> **Records for processing**:
———

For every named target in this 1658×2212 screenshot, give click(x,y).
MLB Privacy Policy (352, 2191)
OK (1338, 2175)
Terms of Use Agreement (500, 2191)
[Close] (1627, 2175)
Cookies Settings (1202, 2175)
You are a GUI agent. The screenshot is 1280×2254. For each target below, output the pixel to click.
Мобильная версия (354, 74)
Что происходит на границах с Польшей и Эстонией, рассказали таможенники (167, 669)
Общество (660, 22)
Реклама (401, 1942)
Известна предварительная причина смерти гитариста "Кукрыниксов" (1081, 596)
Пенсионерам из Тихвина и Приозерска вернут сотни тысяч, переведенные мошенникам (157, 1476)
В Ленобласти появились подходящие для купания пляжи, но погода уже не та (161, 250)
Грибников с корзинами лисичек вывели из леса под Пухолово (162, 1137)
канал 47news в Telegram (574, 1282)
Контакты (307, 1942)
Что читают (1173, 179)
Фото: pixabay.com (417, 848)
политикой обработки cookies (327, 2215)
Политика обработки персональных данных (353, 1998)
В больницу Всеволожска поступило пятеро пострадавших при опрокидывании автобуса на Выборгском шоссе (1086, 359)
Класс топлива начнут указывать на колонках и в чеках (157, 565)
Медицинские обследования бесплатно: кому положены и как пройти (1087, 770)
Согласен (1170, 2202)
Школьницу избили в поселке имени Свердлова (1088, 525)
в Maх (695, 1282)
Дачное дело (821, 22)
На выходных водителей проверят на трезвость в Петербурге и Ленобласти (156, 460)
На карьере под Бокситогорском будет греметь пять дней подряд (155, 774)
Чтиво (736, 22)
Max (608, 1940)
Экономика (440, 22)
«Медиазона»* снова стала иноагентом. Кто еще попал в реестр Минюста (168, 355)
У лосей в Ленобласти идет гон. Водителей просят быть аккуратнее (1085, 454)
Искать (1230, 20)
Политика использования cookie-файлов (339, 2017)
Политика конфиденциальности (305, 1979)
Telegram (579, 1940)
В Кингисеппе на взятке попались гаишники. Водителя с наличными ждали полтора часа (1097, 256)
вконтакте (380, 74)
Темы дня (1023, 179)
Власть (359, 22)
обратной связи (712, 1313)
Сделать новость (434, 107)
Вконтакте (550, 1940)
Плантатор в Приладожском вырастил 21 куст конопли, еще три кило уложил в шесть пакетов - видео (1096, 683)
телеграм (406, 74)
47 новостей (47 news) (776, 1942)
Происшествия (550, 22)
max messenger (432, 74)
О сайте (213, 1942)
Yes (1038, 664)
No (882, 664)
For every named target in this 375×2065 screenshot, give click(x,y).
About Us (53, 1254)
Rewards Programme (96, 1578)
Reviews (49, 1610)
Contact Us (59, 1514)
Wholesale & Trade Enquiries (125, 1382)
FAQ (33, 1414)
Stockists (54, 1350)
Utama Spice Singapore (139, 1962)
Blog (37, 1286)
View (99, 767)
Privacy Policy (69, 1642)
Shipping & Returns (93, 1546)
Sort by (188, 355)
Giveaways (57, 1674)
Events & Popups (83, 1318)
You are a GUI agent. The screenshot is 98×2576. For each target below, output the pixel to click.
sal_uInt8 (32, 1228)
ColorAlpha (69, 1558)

———

> **Required work**:
Would you transcribe the listing word for word?

> **Task response**:
For every named target in this 1658×2212 screenshot, give click(x,y).
MLB Privacy Policy (352, 2191)
OK (1338, 2175)
Terms of Use Agreement (500, 2191)
[Close] (1627, 2175)
Cookies Settings (1202, 2175)
You are a GUI agent. The screenshot is 1280×2254. For each target below, output the pixel to click.
Мобильная версия (354, 74)
Что происходит на границах с Польшей и Эстонией, рассказали таможенники (167, 669)
Общество (660, 22)
Реклама (401, 1942)
Известна предварительная причина смерти гитариста "Кукрыниксов" (1081, 596)
Пенсионерам из Тихвина и Приозерска вернут сотни тысяч, переведенные мошенникам (157, 1476)
В Ленобласти появились подходящие для купания пляжи, но погода уже не та (161, 250)
Грибников с корзинами лисичек вывели из леса под Пухолово (162, 1137)
канал 47news в Telegram (574, 1282)
Контакты (307, 1942)
Что читают (1173, 179)
Фото: pixabay.com (417, 848)
политикой обработки cookies (327, 2215)
Политика обработки персональных данных (353, 1998)
В больницу Всеволожска поступило пятеро пострадавших при опрокидывании автобуса на Выборгском шоссе (1086, 359)
Класс топлива начнут указывать на колонках и в чеках (157, 565)
Медицинские обследования бесплатно: кому положены и как пройти (1087, 770)
Согласен (1170, 2202)
Школьницу избили в поселке имени Свердлова (1088, 525)
в Maх (695, 1282)
Дачное дело (821, 22)
На выходных водителей проверят на трезвость в Петербурге и Ленобласти (156, 460)
На карьере под Бокситогорском будет греметь пять дней подряд (155, 774)
Чтиво (736, 22)
Max (608, 1940)
Экономика (440, 22)
«Медиазона»* снова стала иноагентом. Кто еще попал в реестр Минюста (168, 355)
У лосей в Ленобласти идет гон. Водителей просят быть аккуратнее (1085, 454)
Искать (1230, 20)
Политика использования cookie-файлов (339, 2017)
Политика конфиденциальности (305, 1979)
Telegram (579, 1940)
В Кингисеппе на взятке попались гаишники. Водителя с наличными ждали полтора часа (1097, 256)
вконтакте (380, 74)
Темы дня (1023, 179)
Власть (359, 22)
обратной связи (712, 1313)
Сделать новость (434, 107)
Вконтакте (550, 1940)
Плантатор в Приладожском вырастил 21 куст конопли, еще три кило уложил в шесть пакетов - видео (1096, 683)
телеграм (406, 74)
47 новостей (47 news) (776, 1942)
Происшествия (550, 22)
max messenger (432, 74)
О сайте (213, 1942)
Yes (1038, 664)
No (882, 664)
For every named target in this 375×2065 screenshot, give click(x,y).
About Us (53, 1254)
Rewards Programme (96, 1578)
Reviews (49, 1610)
Contact Us (59, 1514)
Wholesale & Trade Enquiries (125, 1382)
FAQ (33, 1414)
Stockists (54, 1350)
Utama Spice Singapore (139, 1962)
Blog (37, 1286)
View (99, 767)
Privacy Policy (69, 1642)
Shipping & Returns (93, 1546)
Sort by (188, 355)
Giveaways (57, 1674)
Events & Popups (83, 1318)
You are a GUI agent. The screenshot is 98×2576. For each target below, output the pixel to click.
sal_uInt8 (32, 1228)
ColorAlpha (69, 1558)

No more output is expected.